Cette presque concomitance des âges suffit à me rendre très proche du personnage. Mais il y a plus : Harry a grandi dans le même monde que le nôtre. Avec des voitures, des maisons bien alignées, avec des gens qui vont au boulot et qui grinchent. La différence, c’est qu’il eu la chance de connaître un monde parallèle : celui de la magie. Des sorciers, des dragons, des sortilèges aux noms marrants, des elfes, des objets magiques… Des choses qui ont toujours fasciné et intrigué les enfants.

Ces mondes réel et fantaisiste entremêlés, on ne pouvait que croire encore plus à l’histoire. Moi aussi j’aurais aimé lancer des sorts contre des gens relous, me téléporter quand tout me soule ou tout simplement prendre un balai volant et me pavaner dans le ciel parisien avec des hiboux. C’était si réaliste, qu’il m’est arrivé de me dire, plus jeune, en lisant un des tomes : « Ça s’trouve, ça existe… »

Mais au-delà de l’univers atypique d’Harry Potter, il y avait l’histoire. Bizarrement, le fait qu’il était orphelin dès la naissance et qu’il se faisait malmener par son oncle et sa tante ne m’a pas trop chagriné. Mais qu’il se batte contre Voldemort, le plus grand des mages noirs, là, par contre, j’étais friand. Un méchant extrêmement connu et craint par tous, tellement maléfique que personne n’osait Prononcer-Son-Nom. Un méchant qu’on ne voit pas vraiment apparaître au début de l’histoire, mais petit à petit au fil des livres. On ne le voit pleinement qu’au quatrième tome ! Sentir ce méchant, dont tout le monde parle sans Prononcer-Son-Nom, observer ses agissements, toujours sans le voir, renforçaient l’intrigue et me donnaient encore plus envie de continuer l’aventure. C’est ça qui était bien avec HP. A chaque tome, j’apprenais plus sur sa vie et sur sa situation. Ce côté suspense, intrigue et découverte m’a ravi.

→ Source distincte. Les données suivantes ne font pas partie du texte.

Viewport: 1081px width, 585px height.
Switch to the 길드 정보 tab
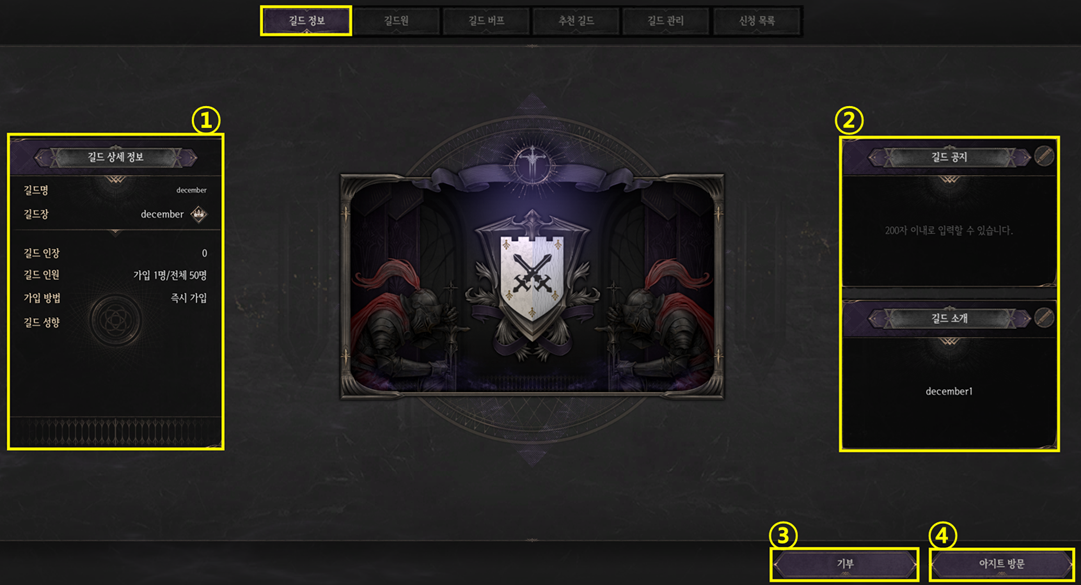pyautogui.click(x=306, y=21)
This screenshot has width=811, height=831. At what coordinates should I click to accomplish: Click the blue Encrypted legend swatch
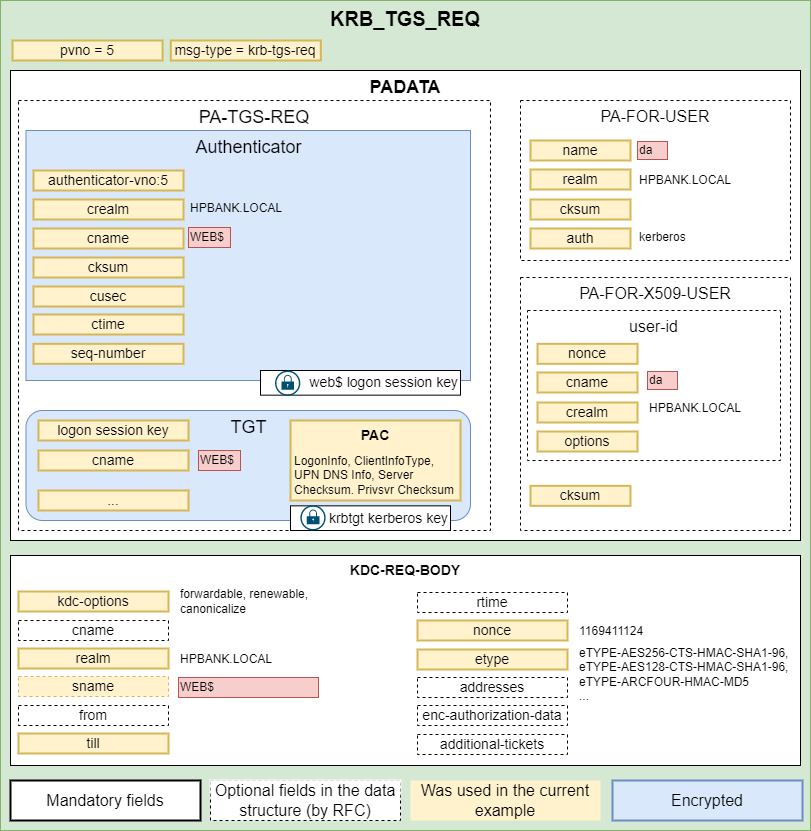(707, 800)
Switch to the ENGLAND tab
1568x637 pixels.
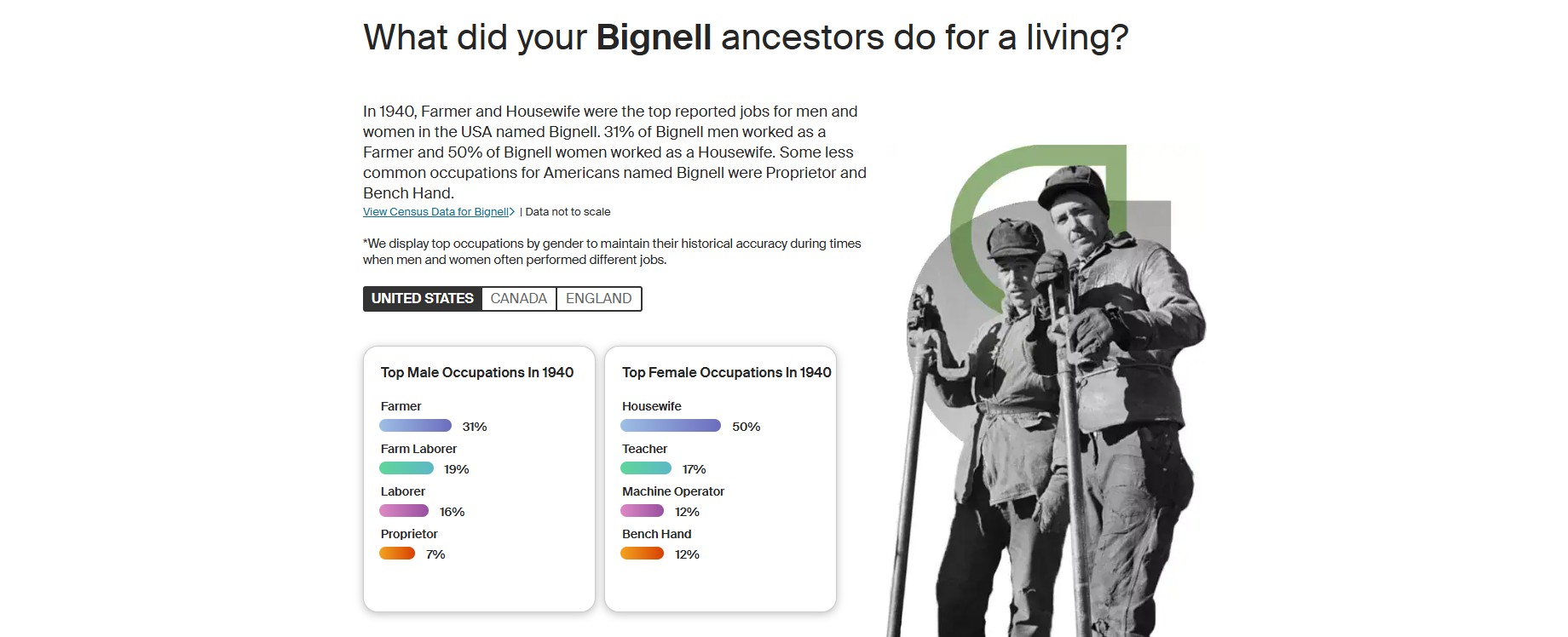598,298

Et puis il y avait Ron Wisley, le fidèle ami. Et Hermione Granger, l’amie intelligente. Ils ont toujours été là pour aider Harry. Le consoler, le réveiller, le soutenir. Ils l’ont rendu meilleur. Justement j’aimais l’idée de n’être entouré que de personnes qui peuvent me rendre meilleur et plus fort. Moi qui suis admiratif des personnes créatives et intelligentes, j’ai été servi avec son amie Hermione. Surtout dans le dernier livre. Débrouillarde, courageuse, franche et lucide. Des qualités qui me charment chez une femme et me rendent tout faible.

Ce qui rend Harry Potter si unique à mes yeux, ce sont toutes ces choses qui me correspondent et me touchent : la loyauté entre amis, la notion du bien, les expériences constructives, l’envie d’aller jusqu’au bout. Le côté « ne jamais renoncer tant que le but n’est pas atteint » était omniprésent. Et ce petit côté-là, je ne l’ai pas retrouvé dans d’autres livres ou films.

Je ne connais pas grand-monde de mon âge qui n’ait pas vu ou lu les Harry Potter. Et je ne connais pratiquement personne qui ait été déçu par l’histoire. Même mes amis qui venaient d’arriver en France ou ceux de la cité étaient ensorcelés.

J’avais 12 ans quand tout a commencé. Aujourd’hui j’en ai 22 ans et l’aventure est terminée. Déjà, avec le livre « Harry Potter et les reliques de la Mort », je me consolais en me disant qu’il restait tout de même trois autres film à venir. Et maintenant que j’ai vu le dernier, je dois accepter la vérité : ça va terriblement me manquer. Jeune ado je disais au revoir à la magie du monde de Disney. A présent jeune adulte, je dis au revoir à la magie des sorciers.